Van de Peer, Y., Neefs, JM., De Rijk, P. et al. J Mol Evol (1993) 37: 221. doi:10.1007/BF02407359
The detailed descriptions now available for the secondary structure of small-ribosomalsubunit RNA, including areas of higly variable primary structure, facilitate the alignment of nucleotide sequences. However, for optimal exploitation of the information contained in the alignment, a method must be available that takes into account the local sequence variability in the computation of evolutionary distance. A quantitative definition for the variability of an alignment position is proposed in this study. It is a parameter in an equation which expresses the probability that the alignment position contains a different nucleotide in two sequences, as a function of the distance separating these sequences, i.e., the number of substitutions per nucleotide that occurred during their divergence. This parameter can be estimated from the distance matrix resulting from the conversion of pairwise sequence dissimilarities into pairwise distances. Alignment positions can then be subdivided into a number of sets of matching variability, and the average variability of each set can be derived. Next, the conversion of dissimilarity into distance can be recalculated for each set of alignment positions separately, using a modified version of the equation that corrects for multiple substitutions and changing for each set the parameter that reflects its average variability. The distances computed for each set are finally averaged, giving a more precise distance estimation.

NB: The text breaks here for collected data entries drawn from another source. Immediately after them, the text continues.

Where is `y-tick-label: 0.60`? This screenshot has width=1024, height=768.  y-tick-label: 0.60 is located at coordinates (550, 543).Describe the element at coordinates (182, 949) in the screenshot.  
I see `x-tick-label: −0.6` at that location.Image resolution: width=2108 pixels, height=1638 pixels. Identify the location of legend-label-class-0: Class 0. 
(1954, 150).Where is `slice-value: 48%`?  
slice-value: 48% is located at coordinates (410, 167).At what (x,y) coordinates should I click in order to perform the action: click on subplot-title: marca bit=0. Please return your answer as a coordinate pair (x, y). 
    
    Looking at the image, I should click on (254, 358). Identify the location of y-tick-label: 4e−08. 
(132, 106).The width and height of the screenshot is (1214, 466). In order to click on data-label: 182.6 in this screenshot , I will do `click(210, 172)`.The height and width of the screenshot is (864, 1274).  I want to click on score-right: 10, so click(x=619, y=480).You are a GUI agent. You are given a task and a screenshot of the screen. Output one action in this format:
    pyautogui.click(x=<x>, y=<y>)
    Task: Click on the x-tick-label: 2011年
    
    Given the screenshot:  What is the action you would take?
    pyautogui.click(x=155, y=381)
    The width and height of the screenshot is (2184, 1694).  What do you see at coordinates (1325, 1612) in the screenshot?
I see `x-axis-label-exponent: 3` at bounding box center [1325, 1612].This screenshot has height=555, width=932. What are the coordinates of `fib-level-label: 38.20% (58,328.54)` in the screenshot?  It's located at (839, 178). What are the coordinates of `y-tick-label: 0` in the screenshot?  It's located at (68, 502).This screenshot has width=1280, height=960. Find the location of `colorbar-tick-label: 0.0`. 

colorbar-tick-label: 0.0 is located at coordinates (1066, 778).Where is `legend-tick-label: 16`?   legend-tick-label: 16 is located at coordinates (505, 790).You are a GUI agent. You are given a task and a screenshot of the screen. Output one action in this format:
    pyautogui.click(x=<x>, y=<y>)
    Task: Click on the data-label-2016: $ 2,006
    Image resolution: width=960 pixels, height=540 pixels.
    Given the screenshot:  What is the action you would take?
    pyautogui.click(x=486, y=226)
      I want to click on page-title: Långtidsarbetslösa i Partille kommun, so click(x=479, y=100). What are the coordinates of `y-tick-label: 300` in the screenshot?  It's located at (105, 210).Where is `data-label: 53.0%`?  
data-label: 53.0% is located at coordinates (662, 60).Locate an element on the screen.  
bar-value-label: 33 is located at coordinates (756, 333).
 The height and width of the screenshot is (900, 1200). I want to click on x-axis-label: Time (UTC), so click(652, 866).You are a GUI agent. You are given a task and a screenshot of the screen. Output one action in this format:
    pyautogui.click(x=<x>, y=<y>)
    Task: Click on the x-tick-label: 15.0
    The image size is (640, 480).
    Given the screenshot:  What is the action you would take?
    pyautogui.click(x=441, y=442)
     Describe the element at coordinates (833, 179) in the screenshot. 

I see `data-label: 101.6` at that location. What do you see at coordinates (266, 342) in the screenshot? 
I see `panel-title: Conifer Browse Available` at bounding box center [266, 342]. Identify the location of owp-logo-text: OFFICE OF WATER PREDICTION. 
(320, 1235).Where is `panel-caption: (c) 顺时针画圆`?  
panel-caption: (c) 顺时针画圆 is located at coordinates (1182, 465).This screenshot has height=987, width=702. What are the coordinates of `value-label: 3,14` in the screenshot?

Trees constructed by the algorithm based on variability calibration have a topology markedly different from that of trees constructed from the same alignments in the absence of calibration. This is illustrated by means of trees constructed from small-ribosomal-subunit RNA sequences of Metazoa. A reconstruction of vertebrate evolution based on calibrated alignments matches the consensus view of paleontologists, contrary to trees based on uncalibrated alignments. In trees derived from sequences covering several metazoan phyla, artefacts in topology that are probably due to a high clock rate in certain lineages are avoided.